What follows is a listing to transcribe exactly, leaving the pictures out.
Start of THE DATA
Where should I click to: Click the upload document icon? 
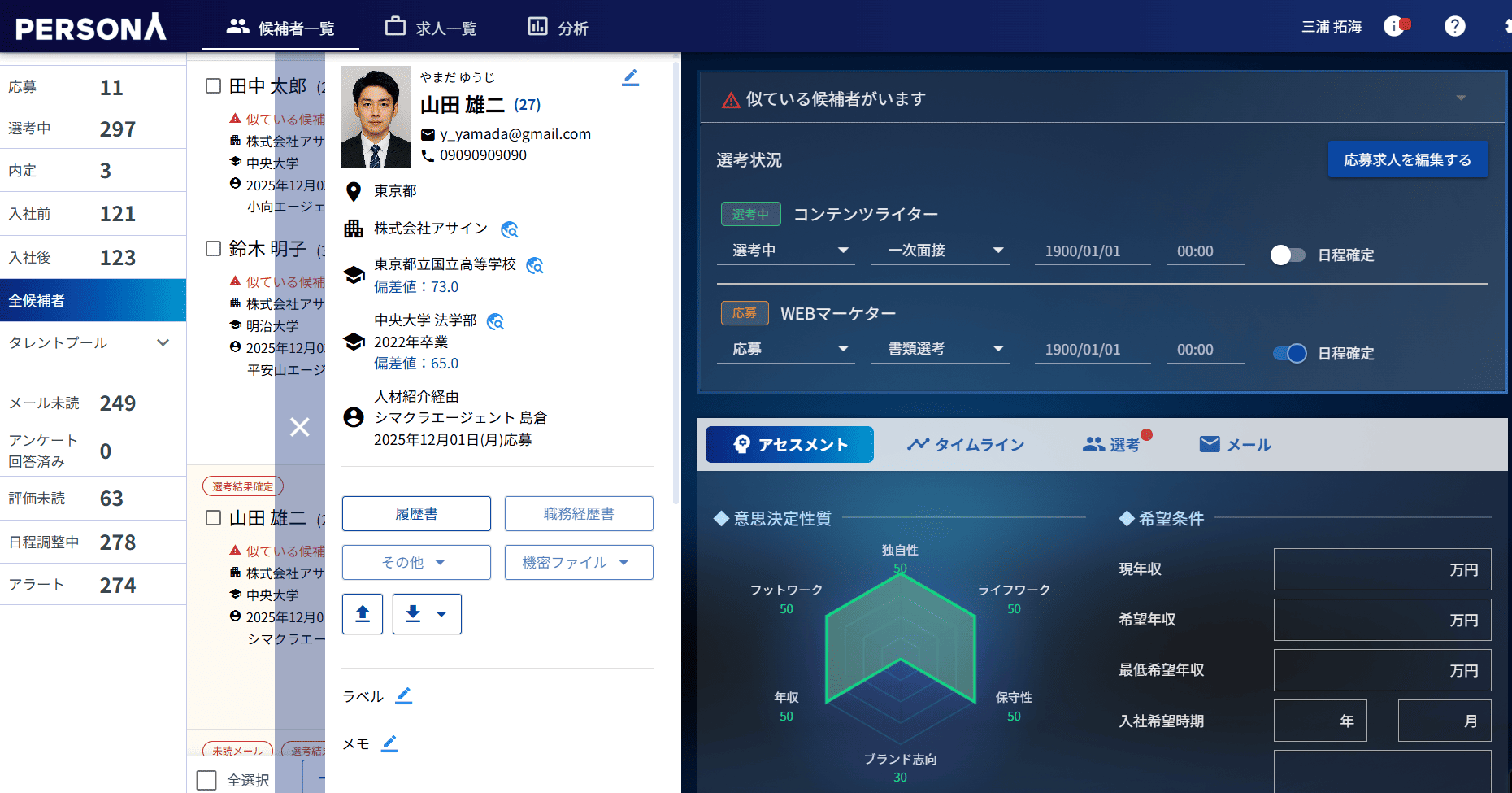[362, 614]

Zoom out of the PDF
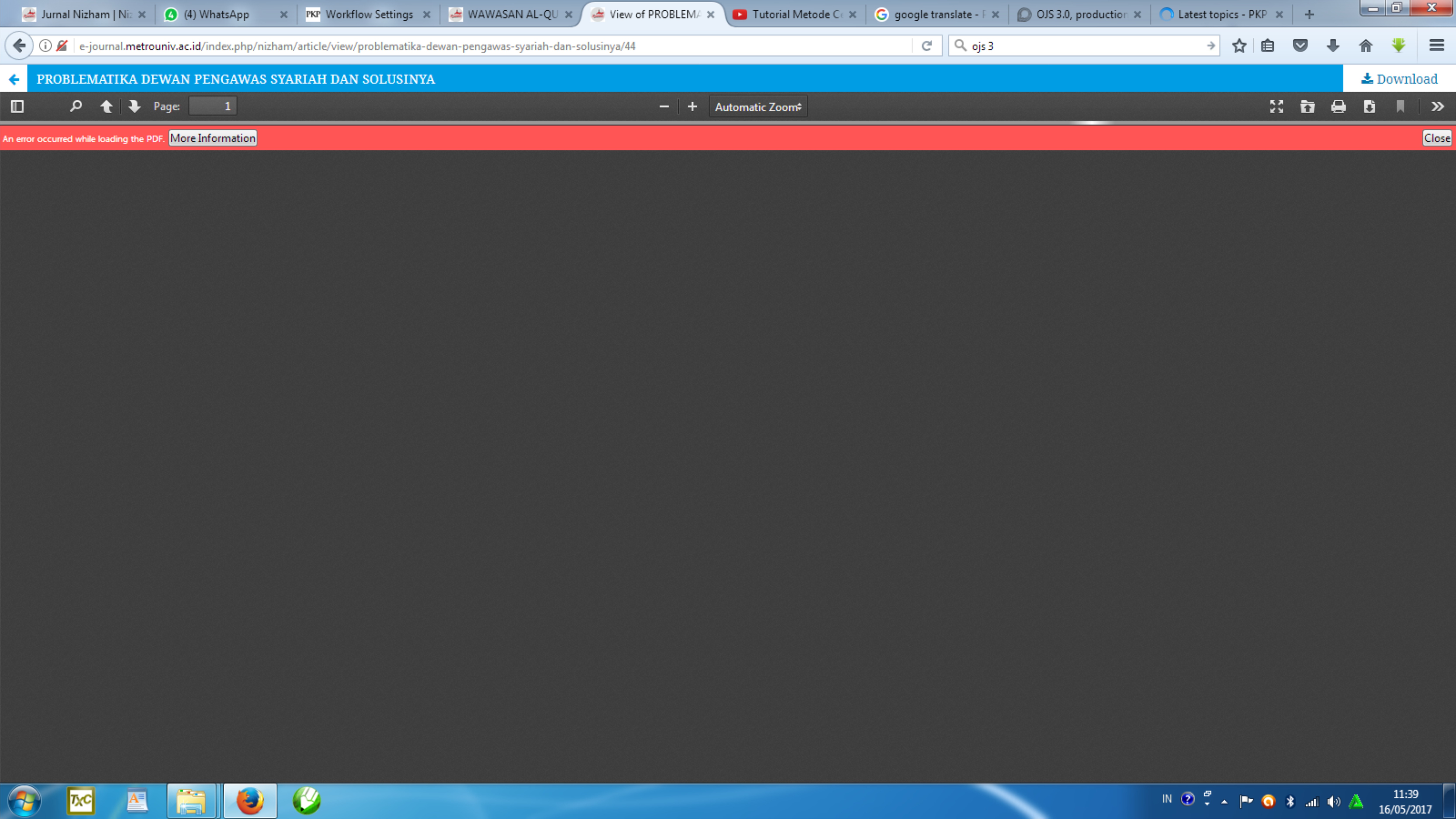click(x=664, y=106)
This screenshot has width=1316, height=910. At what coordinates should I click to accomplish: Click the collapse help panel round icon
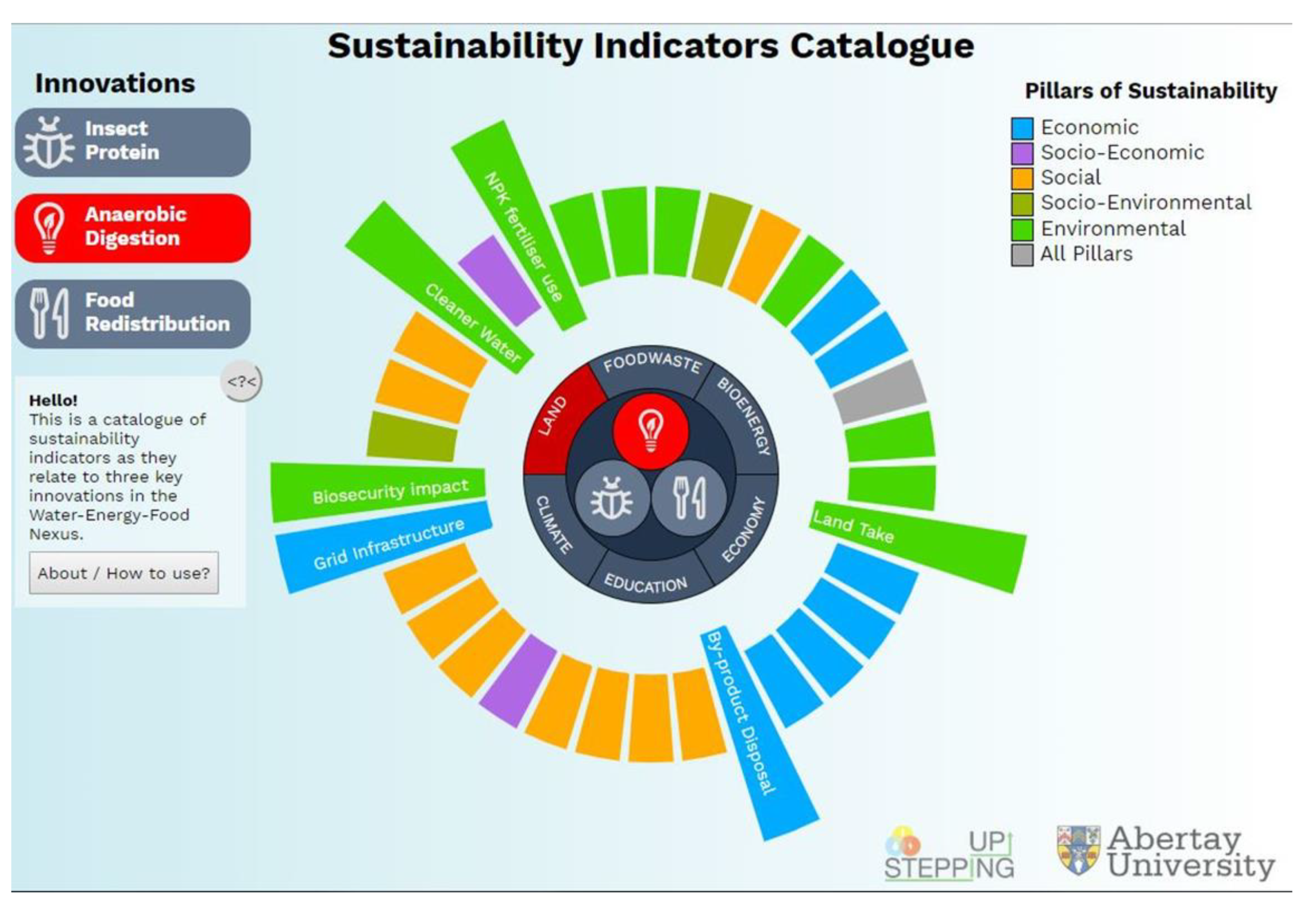point(241,381)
End of THE DATA
TASK RESPONSE =
Where should I click to: Click the upload document icon? 
[362, 614]

Zoom out of the PDF
click(x=664, y=106)
This screenshot has width=1316, height=910. At what coordinates should I click to accomplish: Click the collapse help panel round icon
point(241,381)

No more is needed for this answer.